- WORK ORDER
Copy the lines below exactly. No picture goes into the copy.

- Dataset entries
+ + + + + + +

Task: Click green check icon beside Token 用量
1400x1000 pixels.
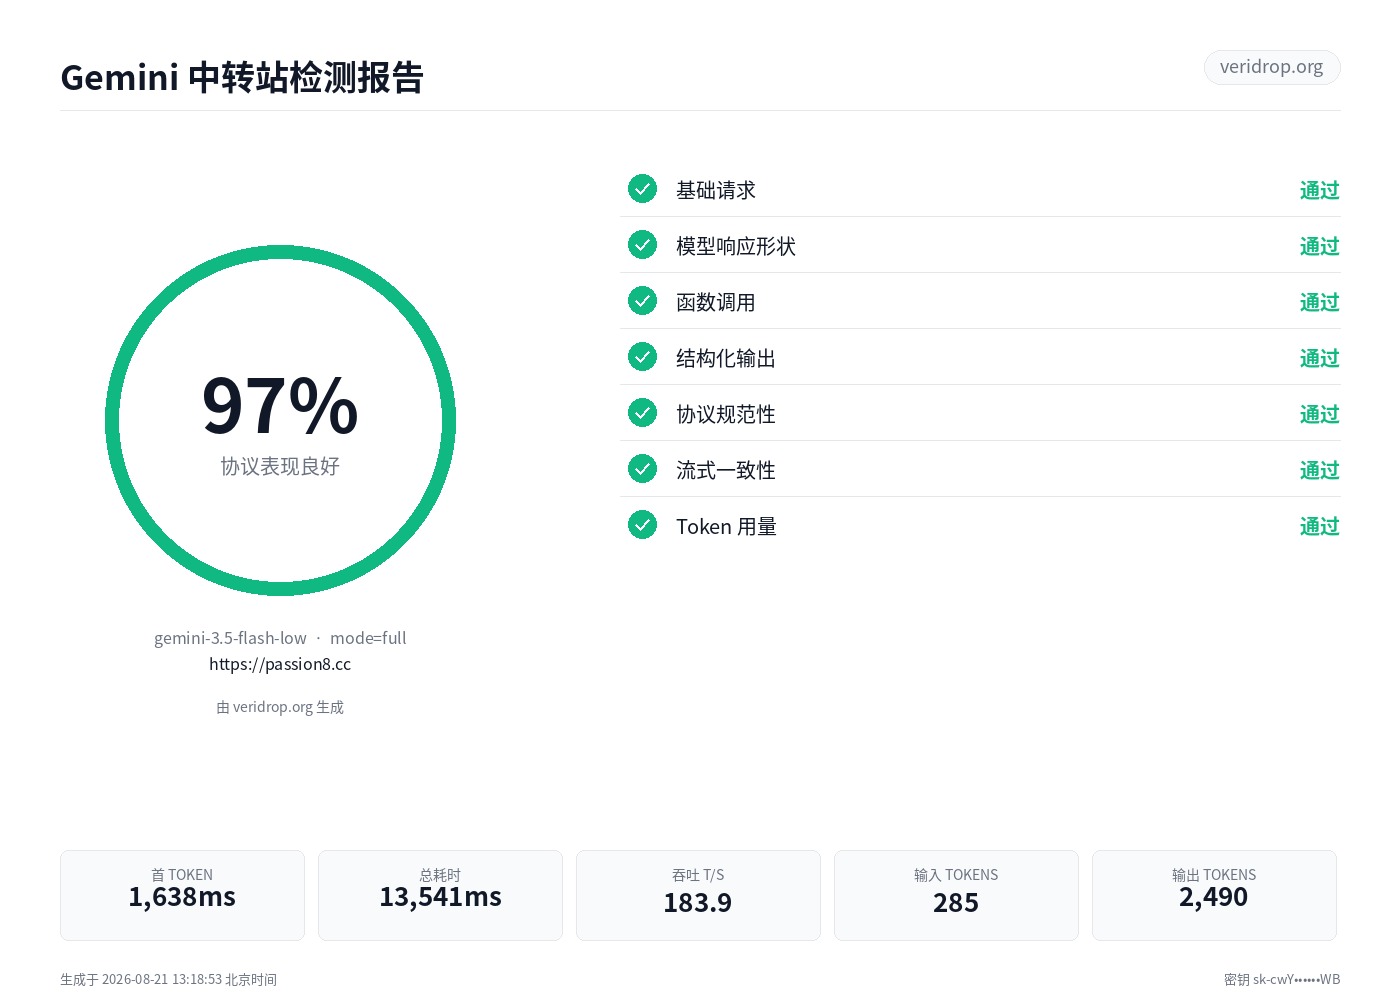Action: pos(642,524)
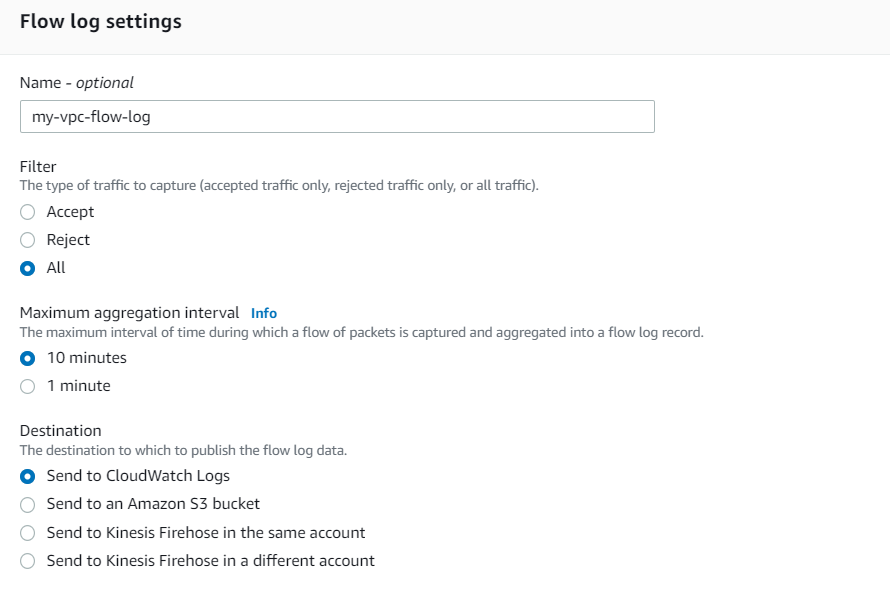Choose All as the traffic filter
Image resolution: width=890 pixels, height=593 pixels.
tap(27, 268)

+ + + + + + +

- TASK RESPONSE
Task: Click green check icon beside Token 用量
1400x1000 pixels.
Action: pos(642,524)
Choose All as the traffic filter
Image resolution: width=890 pixels, height=593 pixels.
tap(27, 268)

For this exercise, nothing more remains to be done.